Whilst locked, the locking service ignores subsequent requests to gain the lock. Those clients have to wait (the Go runtime provides a queue for this). Each time it is unlocked, the service can then take the next client.

type AppLock struct {
    lockCh   chan struct{}
    unlockCh chan struct{}
}

func NewAppLock() *AppLock {
    l := new(AppLock)
    l.lockCh = make(chan struct{})
    l.unlockCh = make(chan struct{})
    go l.lockRoutine()
    return l
}

func (l *AppLock) lockRoutine() {
    for {
        // take the next client off the channel
        <- l.lockCh
        // we are now in a locked state; wait until the client has released
        // which it signals via the channel c
        <- l.unlockCh
    }
}

func (l *AppLock) Lock() {
    // join the queue for a lock
    l.lockCh <- struct{}{}
}

func (l *AppLock) Unlock() {
    l.unlockCh <- struct{}{}
}

And the calling loop contains

        for i := 0; i < loops; i++ {
            l.Lock()
            l.Unlock()
        }

It is important that the channels are unbuffered because the clients must wait for completed rendezvous before they know they have acquired (for l.Lock()) or released (for l.Unlock()) the lock.

https://play.golang.org/p/2j4lkeOR_s

PS

I can't help wondering whether you just need RWMutex (https://golang.org/pkg/sync/#RWMutex)

There's a much much simpler solution to this.

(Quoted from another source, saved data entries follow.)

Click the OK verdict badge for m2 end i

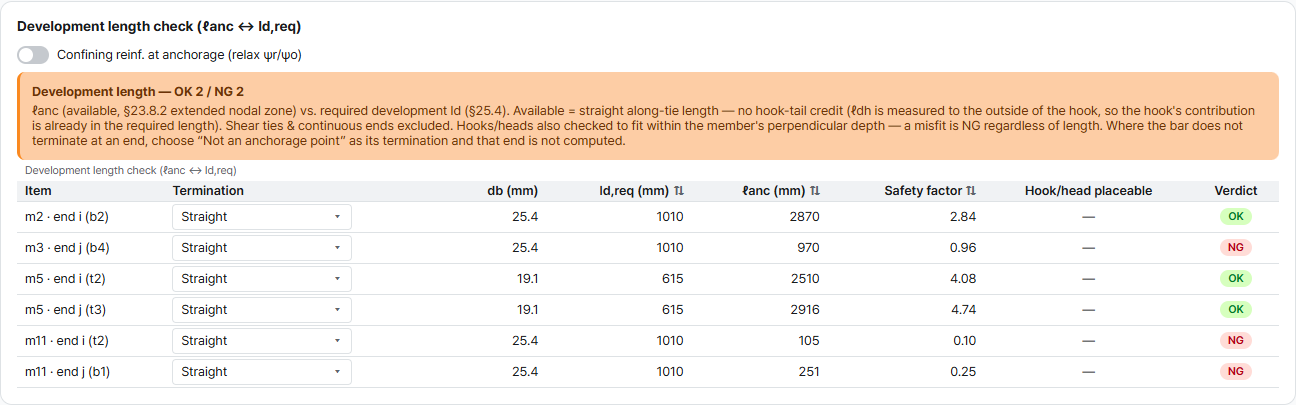click(1235, 217)
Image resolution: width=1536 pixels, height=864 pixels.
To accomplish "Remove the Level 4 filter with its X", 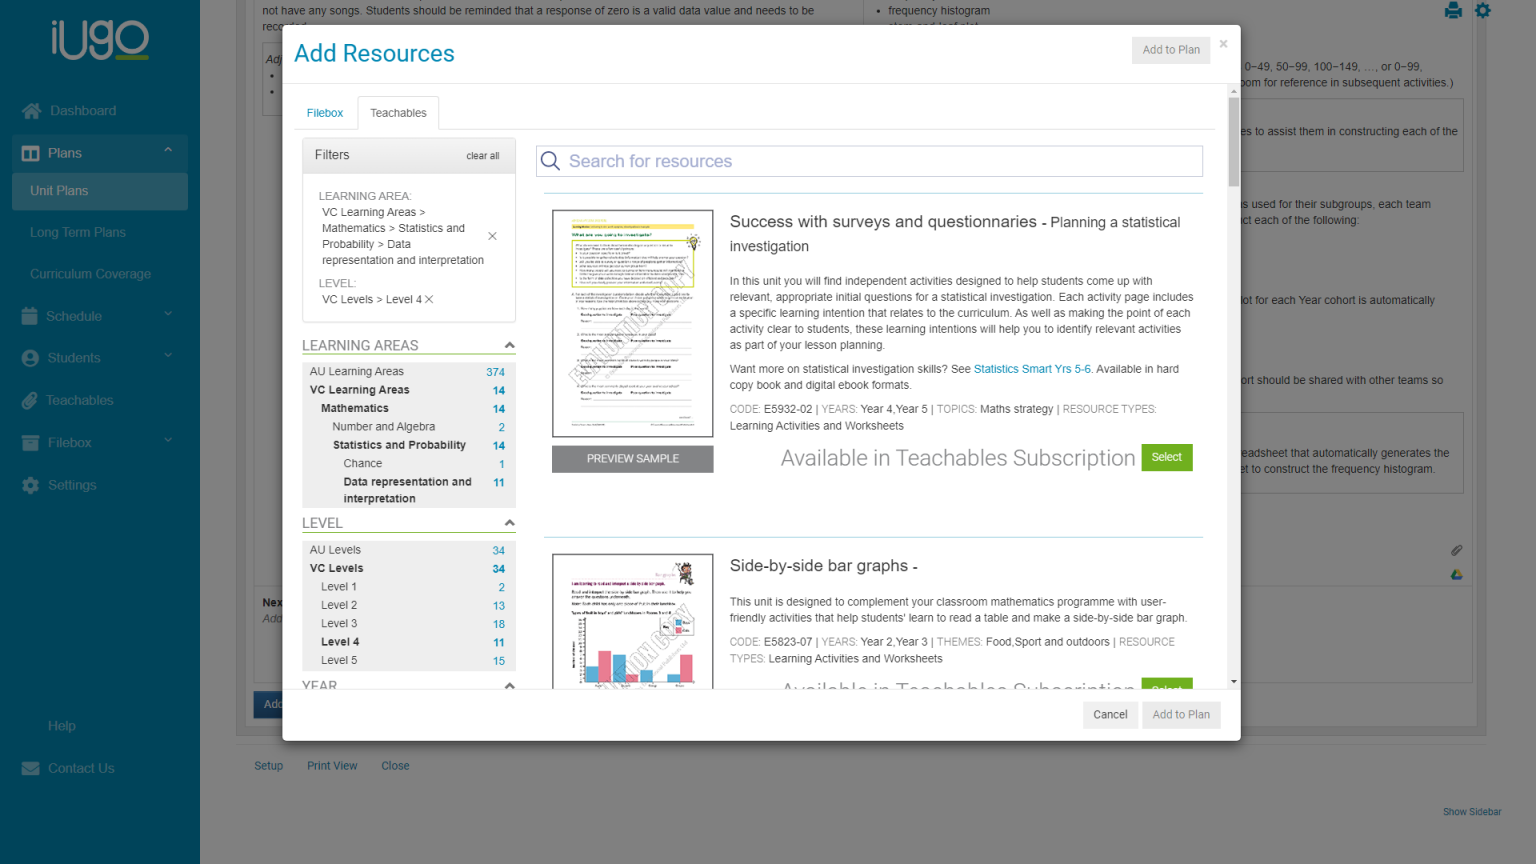I will point(429,299).
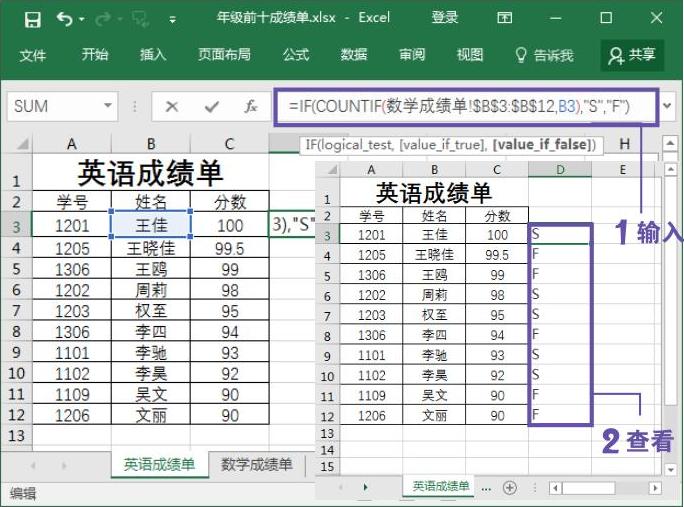This screenshot has width=684, height=507.
Task: Open the 数据 ribbon tab
Action: click(354, 55)
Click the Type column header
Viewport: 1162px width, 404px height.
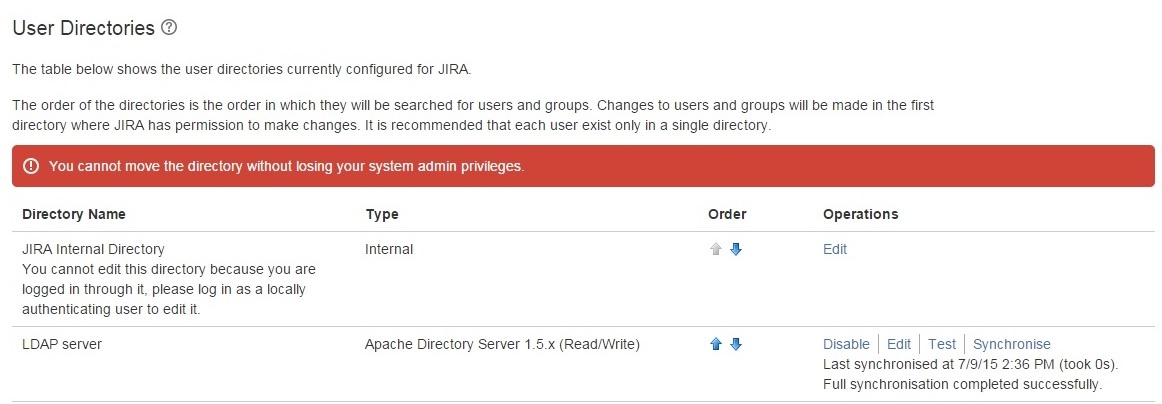(x=382, y=214)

A single-slot buffered channel already functions as a simple locker. No need for a manager routine or a linked list queue:

// AppLock maintains a single exclusive lock for each app name string provided
type AppLock struct {
    // Consider lock x:
    // if map[x] doesn't exist, x is implicitly unlocked
    // if map[x] exist and can be read from, x is unlocked
    // if map[x] exist and blocks on read, x is locked
    m map[string]chan struct{}

    // RWMutex to protect the map writes, but allow free read access
    mut sync.RWMutex
}

func NewAppLock() *AppLock {
    l := new(AppLock)
    l.m = make(map[string]chan struct{})
    return l
}

func (l *AppLock) Lock(app string) {
    l.mut.RLock()
    ch, ok := l.m[app]
    l.mut.RUnlock()

    if ok {
        <-ch // blocks until lock acquired
    } else {
        l.mut.Lock()
        l.m[app] = make(chan struct{}, 1)
        // we don't want to put anything on it yet, because we still want the lock
        l.mut.Unlock()
    }
}

func (l *AppLock) Unlock(app string) {
    l.mut.RLock()
    ch, ok := l.m[app]
    l.mut.RUnlock()

    if ok {
        select {
        case ch <- struct{}{}:
            // do nothing, expected behavior
        default:
            // something already on channel, which means it wasn't locked
            panic("Unlock called on app not previously locked")
        }
    } else {
        panic("Unlock called on app not previously locked")
    }
}

https://play.golang.org/p/o02BHfRto3

This maintains a single channel, buffered 1, for each app. To lock, you attempt to read from the channel. If you receive something (which is just a generic token representing the lock), you got the lock, and you put the token back on the channel to unlock it. If the receive blocks, something else has the lock, and the receive will unblock when that other routine unlocks (puts the token back on the channel).

Incidentally, this also still functions as a first-in first-out system, as Go channels are ordered and will fill the receive that started receiving earliest (amongst those still trying to receive).